国立科学博物館 筑波実験植物園(こくりつかがくはくぶつかん つくばじっけんしょくぶつえん)は、日本茨城県つくば市天久保四丁目1番地1にある植物の研究機関である。通称、つくば植物園[1]。敷地面積14ヘクタール。


概要[編集]

筑波研究学園都市内、筑波大学に近接した地に設置されている実験植物園である。日本国立科学博物館の1研究部門として、日本の先駆的な植物の研究を行う研究機関の1つであり、一般向けの教育を提供する機関でもある。
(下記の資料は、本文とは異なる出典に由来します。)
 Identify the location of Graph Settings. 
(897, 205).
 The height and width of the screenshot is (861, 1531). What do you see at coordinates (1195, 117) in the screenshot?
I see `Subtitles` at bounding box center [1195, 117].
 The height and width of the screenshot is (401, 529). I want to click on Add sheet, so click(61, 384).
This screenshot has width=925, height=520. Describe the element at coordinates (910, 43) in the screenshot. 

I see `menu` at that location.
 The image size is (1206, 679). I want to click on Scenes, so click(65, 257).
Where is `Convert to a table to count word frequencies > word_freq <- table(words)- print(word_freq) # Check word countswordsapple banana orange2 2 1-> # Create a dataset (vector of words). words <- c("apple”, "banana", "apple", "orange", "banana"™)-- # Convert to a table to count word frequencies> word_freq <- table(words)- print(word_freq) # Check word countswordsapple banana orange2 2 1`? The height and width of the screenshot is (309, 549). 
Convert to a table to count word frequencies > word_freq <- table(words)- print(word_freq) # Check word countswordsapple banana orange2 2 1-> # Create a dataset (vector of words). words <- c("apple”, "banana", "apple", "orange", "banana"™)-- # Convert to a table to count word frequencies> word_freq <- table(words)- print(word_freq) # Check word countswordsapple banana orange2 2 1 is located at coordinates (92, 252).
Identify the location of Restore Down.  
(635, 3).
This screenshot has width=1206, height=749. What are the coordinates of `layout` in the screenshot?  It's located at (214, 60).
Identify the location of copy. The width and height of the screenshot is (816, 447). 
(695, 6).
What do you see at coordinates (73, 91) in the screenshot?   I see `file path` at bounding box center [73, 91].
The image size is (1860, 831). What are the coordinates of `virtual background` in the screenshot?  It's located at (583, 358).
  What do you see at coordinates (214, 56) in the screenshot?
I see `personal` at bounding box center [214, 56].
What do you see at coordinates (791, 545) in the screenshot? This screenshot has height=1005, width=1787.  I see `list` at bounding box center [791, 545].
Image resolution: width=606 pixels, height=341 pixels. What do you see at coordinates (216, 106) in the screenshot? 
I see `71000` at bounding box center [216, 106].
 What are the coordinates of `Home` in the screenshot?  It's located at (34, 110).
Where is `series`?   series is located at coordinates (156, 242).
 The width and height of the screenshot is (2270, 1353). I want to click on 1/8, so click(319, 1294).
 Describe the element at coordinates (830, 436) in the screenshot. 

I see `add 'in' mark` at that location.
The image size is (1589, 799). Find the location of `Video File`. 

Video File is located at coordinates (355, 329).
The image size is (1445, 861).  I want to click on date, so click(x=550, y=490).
1976年(昭和51年)5月に設置、1983年(昭和58年)10月開園。近年は約5,000種の日本国内外の植物を温帯地域から熱帯地域に至るまで世界中から集めており、特に中日本の維管束植物、東アジアのシダ、ソテツ、サトイモ類、南アメリカのラン科植物を重点的に収集している。

屋外の植生区画は以下の9つがある。

1. 常緑広葉樹林区画

2. 温帯性針葉樹林区画

3. 暖温帯落葉広葉樹林区画

4. 冷温帯落葉広葉樹林区画

5. 低木林(低地性・高地性)区画

6. 砂礫地植物(山地性・海岸性)区画

7. 山地草原(低地性・高地性)区画

8. 岩礫地植物(山地性・海岸性)区画

9. 水生植物区画

また、3つの温室を有する。

1. サバンナ温室

半乾燥のサバンナ地域であるアメリカ大陸、アフリカ大陸、オーストラリアの熱帯及び亜熱帯性植物。

2. 熱帯雨林温室(約24メートル)

2つの部屋からなり、アジア・太平洋地域の低地林と山地林がある。山地林の部屋では東南アジアのブナ科、ツツジ科、ラン科のような多様な植物を保護する。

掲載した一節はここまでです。